壁には『交談禁止』の文字が貼られ、受刑者の足元には、ここから出ないよう、黄色の線が引かれている。看護師資格を持った刑務官も立ち合い、物々しい雰囲気だ。
「血圧、測ろうね。寒いと高く出ちゃうんだよね」
おおたわさんが気さくに話しかけると、張り詰めた空気が和む。
「うん、問題ないね。心臓の音も聞いておこうね。ちょっと冷やっとするよ」
その光景は、一般の診察と何ら変わりはない。診察を終えた受刑者が、安堵(あんど)する姿も同じだ。
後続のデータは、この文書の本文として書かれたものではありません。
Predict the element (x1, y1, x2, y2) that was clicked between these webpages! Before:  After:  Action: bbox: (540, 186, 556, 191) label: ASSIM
「犯罪者と接するのは怖くないかとよく聞かれますが、怖いと思ったことは1度もありません。刑務官が立ち会うし、そもそも刑務所に入った時点で、彼らは銃も刃物も持ってないですからね」
おおたわさんが勤務する刑務所の受刑者は約1300人。医療が必要と判断された受刑者は、内科、外科、整形外科など各科に分かれて受診する。受刑者の高齢化が進んでいることもあり、その数、一日に100人ほどだという。
「矯正医療は国の税金で賄われているので、潤沢な薬はないし、受けられる検査も限られています。制限がある中で、なんとか彼らを刑務作業ができる体調に戻す。それが私たちの役目です」
医師として最先端の治療ができないもどかしさはある。それでも矯正医療に踏み込んだのは、多くの犯罪の裏に、“依存症”が潜んでいることを知ったからだ。